**Text to read:**
_ _ _ _

Be exotic. For a real fiber bang, explore shelves at your grocery store that you usually ignore. Those are the ones stocked with such "exotic" grains as amaranth, bulgur, whole wheat couscous, and wheatberries. Most are as simple to fix as rice, yet are packed with fiber and other nutrients. Mix in some steamed carrots and broccoli, toss with olive oil and a bit of Parmesan or feta cheese, maybe throw in a can of tuna or a couple of ounces of diced chicken, and you've got dinner.

Bargain on barley. Just a cup of cooked pearled barley (which doesn't require any soaking) contains nearly 10 grams of fiber. Mix it with a lamb-and-vegetable stew for dinner, sweeten it with raisins, eat it with sliced apples and cinnamon for breakfast, or serve it with chopped vegetables and an olive oil dressing for a lunch salad.

Opt for oats. There's a reason oat manufacturers are allowed to boast about the grain's cholesterol-lowering benefits. Oats are to cholesterol what a drought is to a pond. They contain a soluble fiber called beta glucan, which numerous studies find lowers cholesterol levels. In 1997 the FDA concluded that getting at least 3 grams a day of beta glucans from oats (about 11/2 cups of cooked oatmeal) reduced total cholesterol. Many people will see drops in LDL of 12 to 24 percent, depending on where they start. Choose quick-cooking or old-fashioned oats over instant oatmeal; it would take three packets of most instant oatmeal to get the obligatory 3 grams, and they're often loaded with sugar. Or try uncooked oatmeal in place of bread crumbs in meatloaf made with ground turkey, use it to make a crispy coating for oven-fried chicken, and mix it into baked goods (remember the oatmeal cookies of your youth?).

_ _ _ _

**The records:**
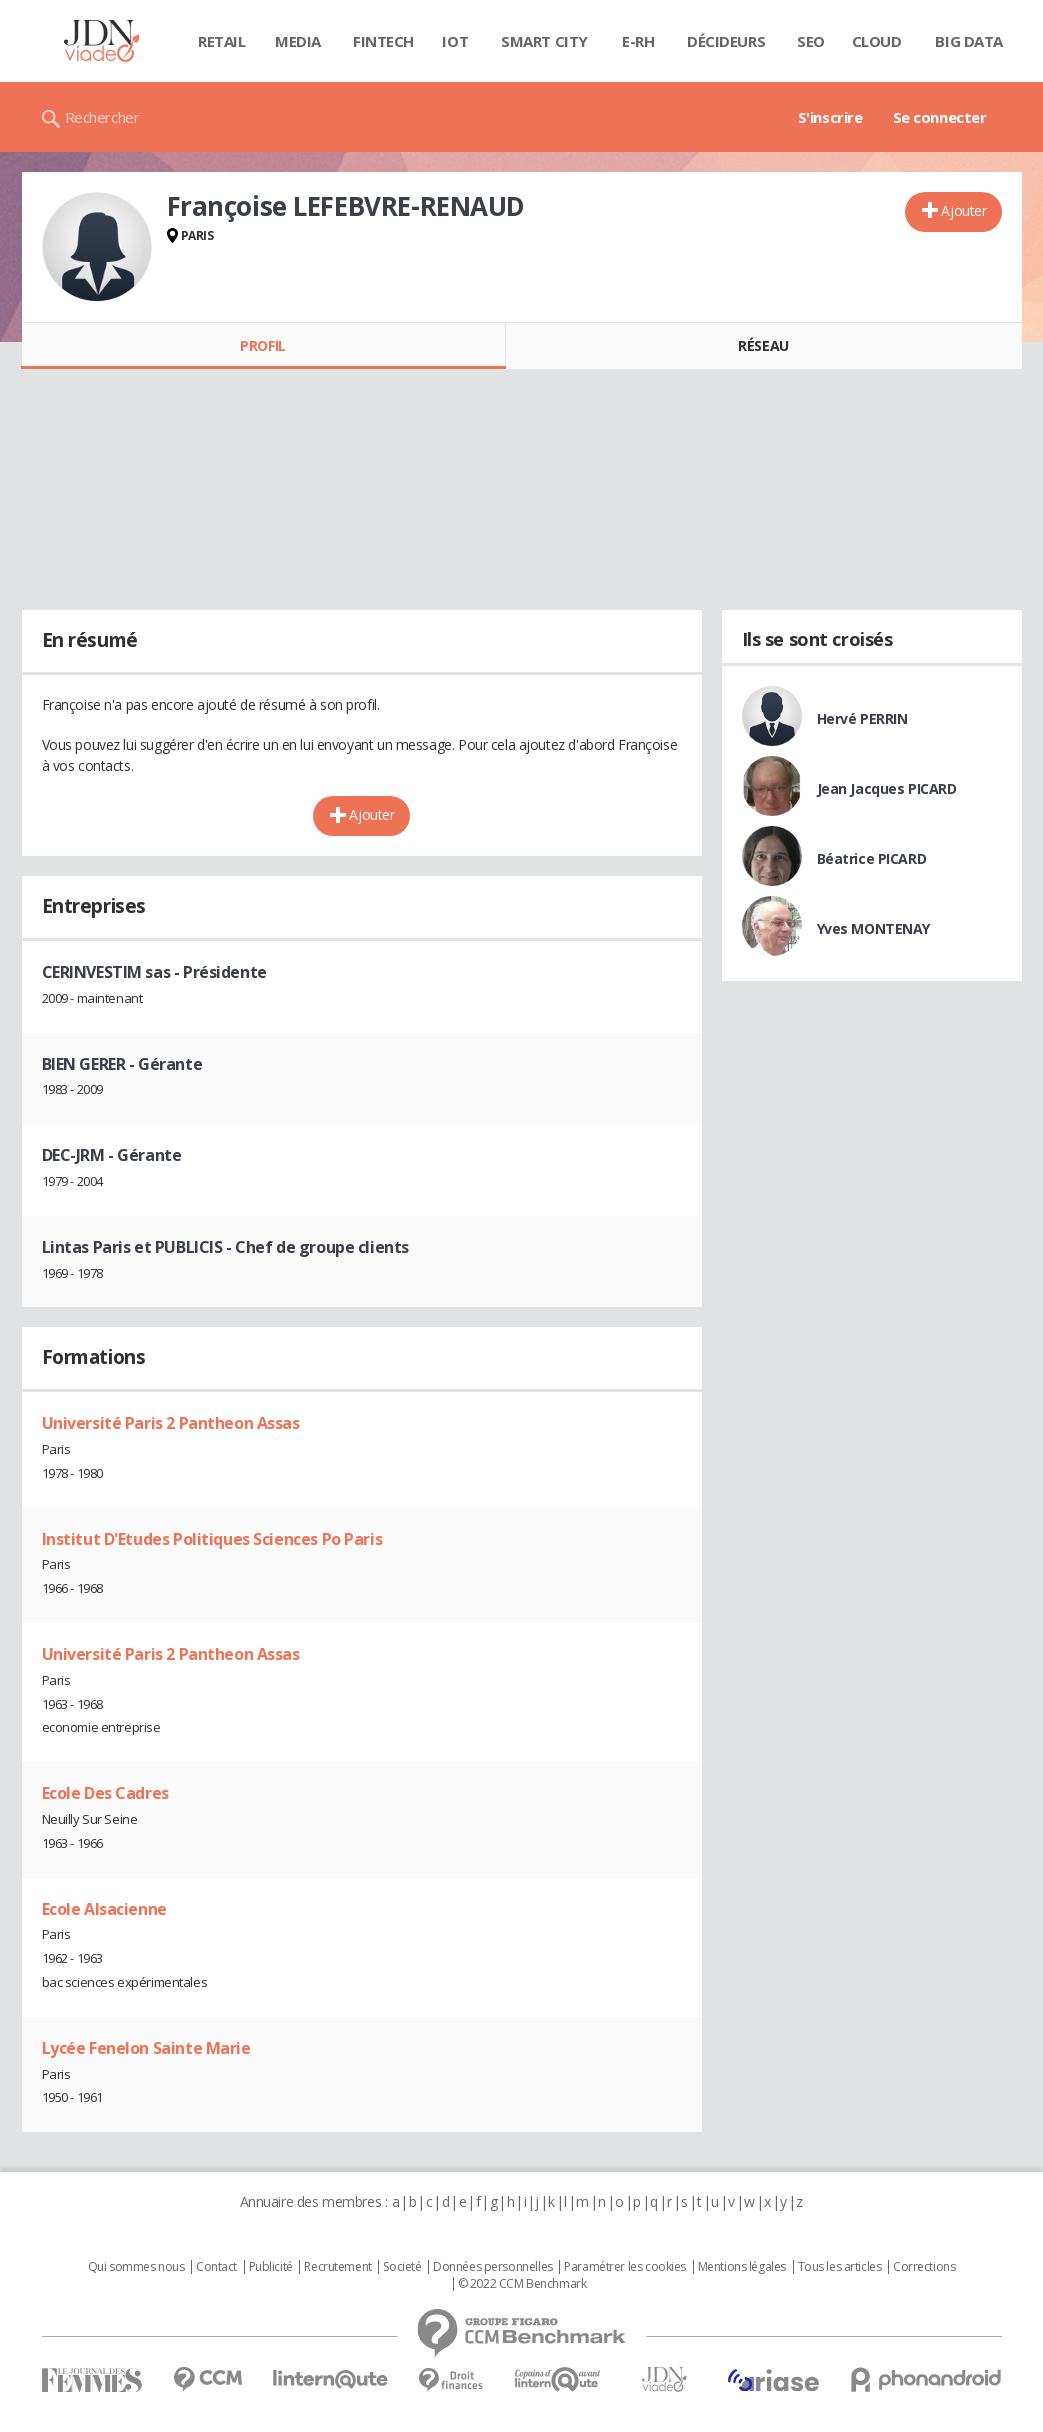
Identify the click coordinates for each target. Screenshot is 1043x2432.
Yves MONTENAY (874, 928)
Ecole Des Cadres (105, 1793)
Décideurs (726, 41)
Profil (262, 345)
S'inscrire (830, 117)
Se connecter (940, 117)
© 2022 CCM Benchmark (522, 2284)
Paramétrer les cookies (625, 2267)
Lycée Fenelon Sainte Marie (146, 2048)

_ _ _ _

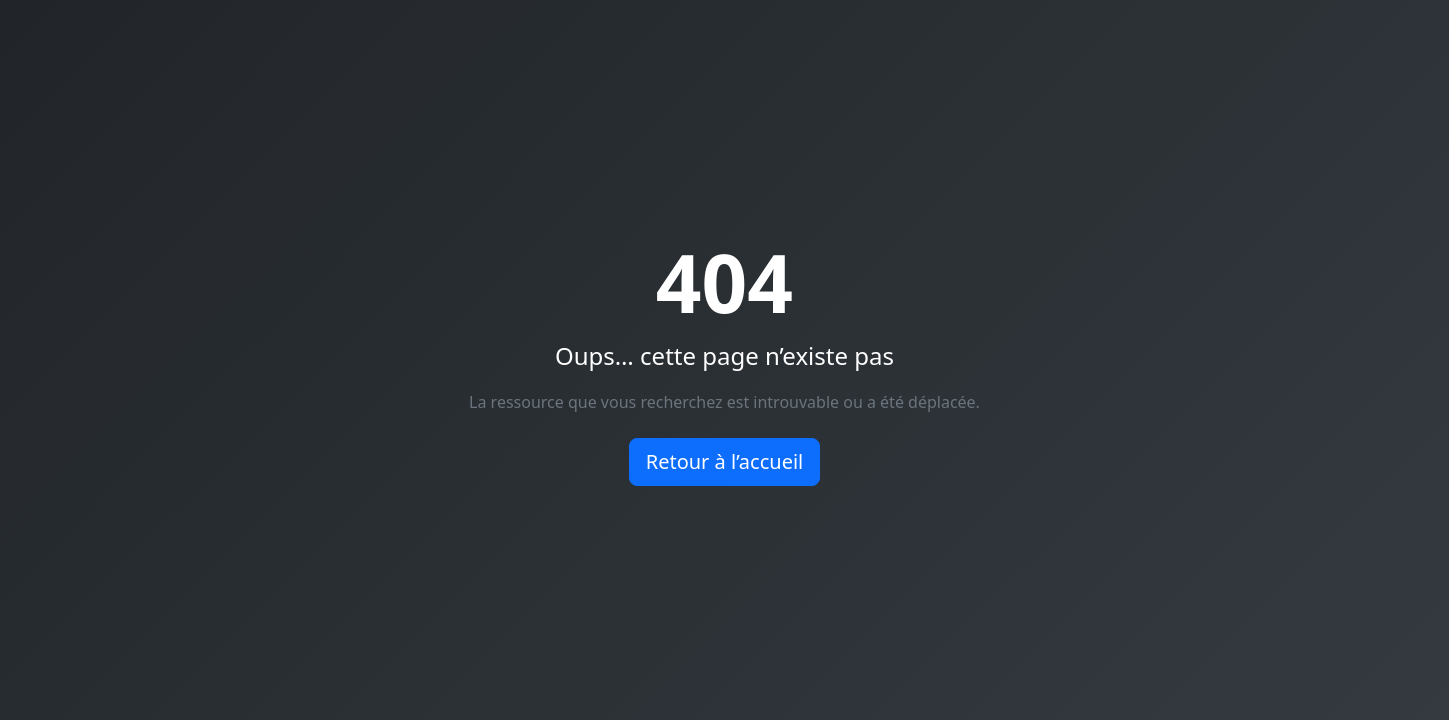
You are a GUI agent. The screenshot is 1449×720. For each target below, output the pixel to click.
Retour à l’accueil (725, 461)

_ _ _ _

**Short problem 1:**
Can you rewrite the stretch of the fiber text from "Bargain on barley." through "a lunch salad." with "raisins" changed to "dates"?
**Short problem 2:**
Could you output the rows from the line containing "Identify the click" through the line containing "Paramétrer les cookies (625, 2267)" as a Markdown table with the columns No and Line, leaving out any blank lines?

**Output 1:**
Bargain on barley. Just a cup of cooked pearled barley (which doesn't require any soaking) contains nearly 10 grams of fiber. Mix it with a lamb-and-vegetable stew for dinner, sweeten it with dates, eat it with sliced apples and cinnamon for breakfast, or serve it with chopped vegetables and an olive oil dressing for a lunch salad.

**Output 2:**
| No | Line |
|---|---|
| 1 | Identify the click coordinates for each target. Screenshot is 1043x2432. |
| 2 | Yves MONTENAY (874, 928) |
| 3 | Ecole Des Cadres (105, 1793) |
| 4 | Décideurs (726, 41) |
| 5 | Profil (262, 345) |
| 6 | S'inscrire (830, 117) |
| 7 | Se connecter (940, 117) |
| 8 | © 2022 CCM Benchmark (522, 2284) |
| 9 | Paramétrer les cookies (625, 2267) |